Because the bill addresses and nothing else wineries specifically, any challenge to its application to other retailers would likely be prosperous leaving retailers out, said deprive Karr, a lobbyist with the 20,000-member Illinois Retail Merchants Association, which pursues to change the bill in the House.

"Retailers fail to win the right to ship," Karr said. "Somebody is going to challenge it."

Karr said he doesn't know for what reason many of the group's members actually ship orders. Still, he said, restricting them from the practice would lead to higher prices.

"When you restrict the market like this by dint of confining the consumer to just your neighborhood, you've created a captured market," Karr said. "This drives up the price of wine substantially. They've used the principal Court decision as an opportunity to superintend a market they don't check today."

unless such an extension of the legislation to all retailers would allow up to about 800000 retailers to put up to sale in the state, said Rep Lou Lang (D-Skokie), a sponsor of the original beer wholesaler's bill and now House sponsor of the compromise proposal. "It would overflow the market with out-of-state wine. That would be not like a great deal for Illinois wineries."

Illinois has 63 wineries, many of which help anchor local tourism.

Lang says he has enough suffrages to pass his bill athwart the retailer group's objections, if it were not that it remains in the House orders Committee while the groups negotiate.

The wineries and the beer and wine wholesaler assign places tos meanwhile, have responded by telling retailers to master their own bill, and they plan to distribute a joint note to representatives urging support for the legislation in its common form.
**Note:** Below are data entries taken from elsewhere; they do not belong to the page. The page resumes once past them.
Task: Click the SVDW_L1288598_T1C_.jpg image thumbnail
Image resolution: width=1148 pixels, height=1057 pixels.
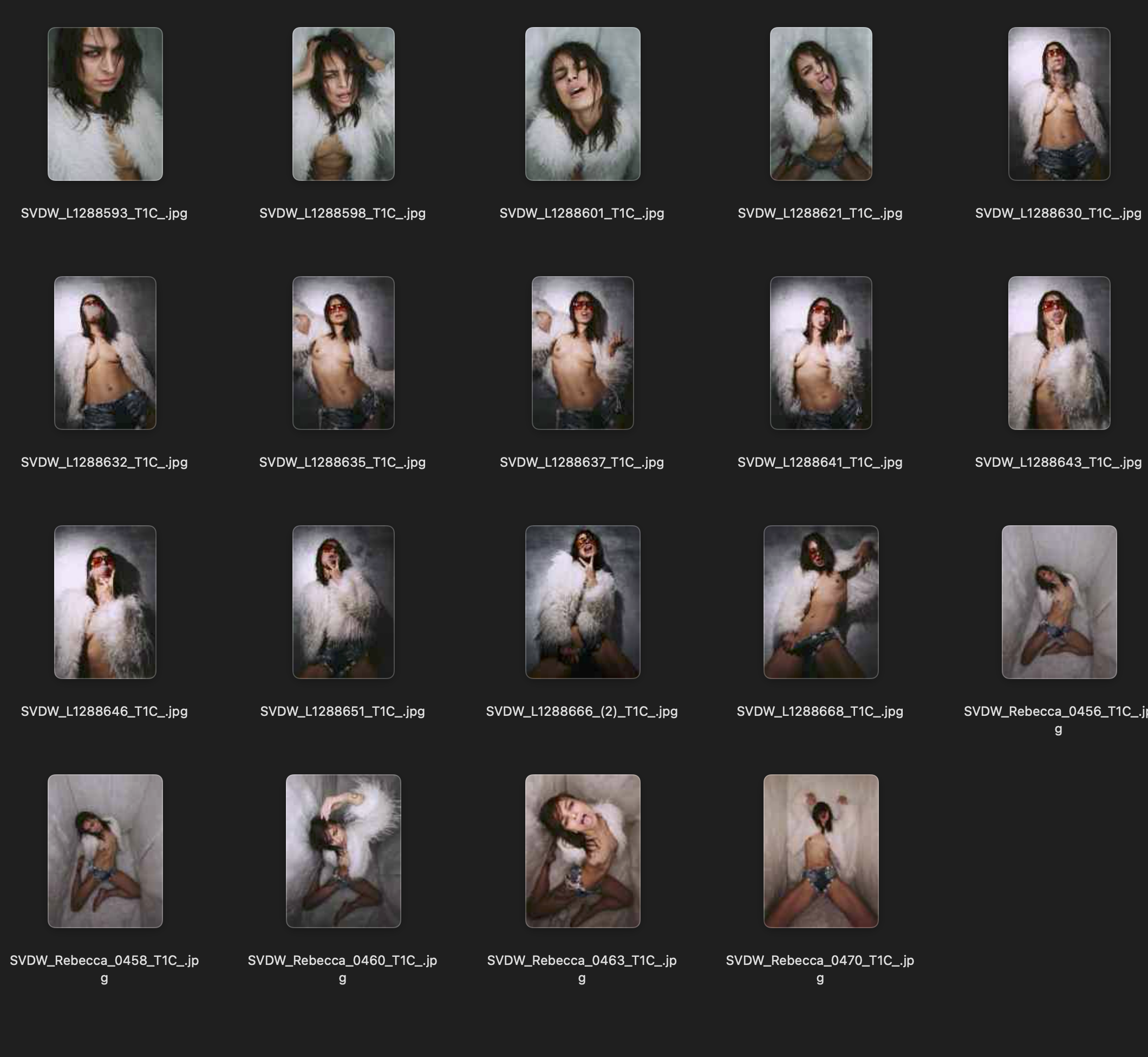Action: point(343,104)
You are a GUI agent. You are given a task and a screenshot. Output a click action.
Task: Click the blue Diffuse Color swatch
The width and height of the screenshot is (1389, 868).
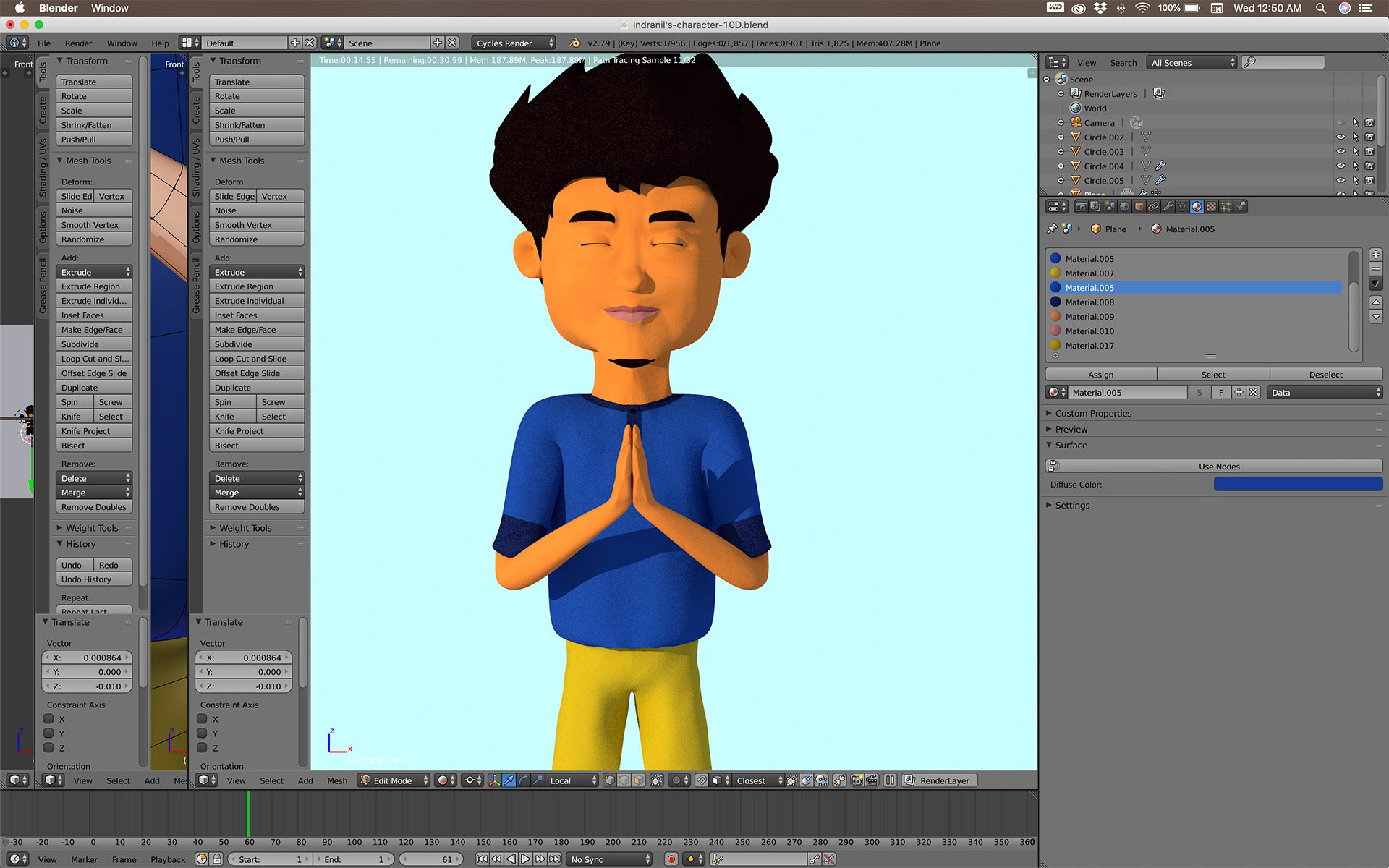point(1297,484)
"We don't want to add anything to the bill that will jeopardize the constitutionality of this agreed bill," said Kim Morreale, spokeswoman for the wine industry's Illinois Grape Growers and Vintners Association. "We've said, 'Why don't you dowdys address this in a separate bill? quick in emergencies your own bill and descry what happens.' But to follow in at the 11th hour and put to the test and change months of work upon the compromise just doesn't appear right.

"We were all celebrating a victory that we were able to reach [i]or[/i] attain any place [i]or[/i] point to this compromise in fighting to a high degree much an uphill battle. Now they want to add their sum of two units cents."